NAME
Search::Kinosearch::Kindexer - create kindex files
DEPRECATED
Search::Kinosearch has been superseded by KinoSearch. Please use the new version.
SYNOPSIS
my $kindexer = Search::Kinosearch::Kindexer->new(
-mainpath => '/foo/bar/kindex',
-temp_directory => '/foo/bar',
);
for my $field ('title', 'bodytext') {
$kindexer->define_field(
-name => $field,
-lowercase => 1,
-tokenize => 1,
-stem => 1,
);
}
while (my ($title, $bodytext) = each %docs) {
my $doc = $kindexer->new_doc( $title );
$doc->set_field( title => $title );
$doc->set_field( bodytext => $bodytext );
$kindexer->add_doc( $doc );
}
$kindexer->generate;
$kindexer->write_kindex;
DESCRIPTION
Create a kindex
How to create a kindex, in 7 easy steps...

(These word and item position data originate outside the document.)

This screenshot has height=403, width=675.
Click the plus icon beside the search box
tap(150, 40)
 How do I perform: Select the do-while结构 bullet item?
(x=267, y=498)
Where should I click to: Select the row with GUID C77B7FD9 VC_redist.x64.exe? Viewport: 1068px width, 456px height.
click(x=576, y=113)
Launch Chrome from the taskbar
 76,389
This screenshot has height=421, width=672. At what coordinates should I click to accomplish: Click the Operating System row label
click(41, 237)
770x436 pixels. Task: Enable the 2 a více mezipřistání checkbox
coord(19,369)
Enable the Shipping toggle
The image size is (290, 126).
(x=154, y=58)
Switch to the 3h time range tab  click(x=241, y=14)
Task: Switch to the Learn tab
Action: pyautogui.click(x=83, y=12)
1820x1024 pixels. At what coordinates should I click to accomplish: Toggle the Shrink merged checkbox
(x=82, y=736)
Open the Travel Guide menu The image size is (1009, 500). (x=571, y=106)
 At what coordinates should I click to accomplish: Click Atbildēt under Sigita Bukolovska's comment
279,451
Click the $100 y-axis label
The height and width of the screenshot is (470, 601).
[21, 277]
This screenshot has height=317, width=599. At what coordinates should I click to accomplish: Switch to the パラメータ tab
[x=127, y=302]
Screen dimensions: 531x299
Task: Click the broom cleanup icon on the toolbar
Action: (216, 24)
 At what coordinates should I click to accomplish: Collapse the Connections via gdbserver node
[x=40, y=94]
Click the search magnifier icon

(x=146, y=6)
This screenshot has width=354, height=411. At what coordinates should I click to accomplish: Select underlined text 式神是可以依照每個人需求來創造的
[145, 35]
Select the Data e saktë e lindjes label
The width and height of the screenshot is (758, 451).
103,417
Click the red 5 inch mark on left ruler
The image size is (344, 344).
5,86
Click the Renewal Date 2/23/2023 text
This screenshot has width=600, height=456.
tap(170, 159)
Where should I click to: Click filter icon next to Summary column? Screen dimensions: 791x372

Step 1: Create a Kindexer object.
my $kindexer = Search::Kinosearch::Kindexer->new(
-mainpath => '/foo/bar/kindex',
-temp_directory => '/foo/bar',
-mode => 'overwrite',
);
Step 2: Define all the fields that you'll ever need this kindex to have -- because as soon as you process your first document, you lose the ability to add, remove, or change the characteristics of any fields.
$kindexer->define_field(
-name => 'url',
-score => 0,
);
$kindexer->define_field(
-name => 'title',
-lowercase => 1,
-tokenize => 1,
-stem => 1,
);
$kindexer->define_field(
-name => 'bodytext',
-lowercase => 1,
-tokenize => 1,
-stem => 1,
);
$kindexer->define_field(
-name => 'keywords',
-lowercase => 1,
-tokenize => 1,
-stem => 1,
-store => 0,
);
$kindexer->define_field(
-name => 'section',
-weight => 0,
);
Step 3: Start a new document, identified by something unique (such as a URL).
my $doc = $kindexer->new_doc($url);
Step 4: set the value for each field.
$doc->set_field( url => $url );
$doc->set_field( title => $title );
$doc->set_field( bodytext => $bodytext );
$doc->set_field( keywords => $keywords );
$doc->set_field( section => $section );
Step 5: Add the document to the kindex;
$kindexer->add_doc( $doc );
Step 6: Repeat steps 3-5 for each document in the collection.
Step 7: Finalize the kindex and write it out.
$kindexer->generate;
$kindexer->write_kindex;
Update an existing kindex
Other than making sure that -mode is set to 'update', there is no difference in how you treat the Kindexer, though you may wish to choose a custom setting for -optimization.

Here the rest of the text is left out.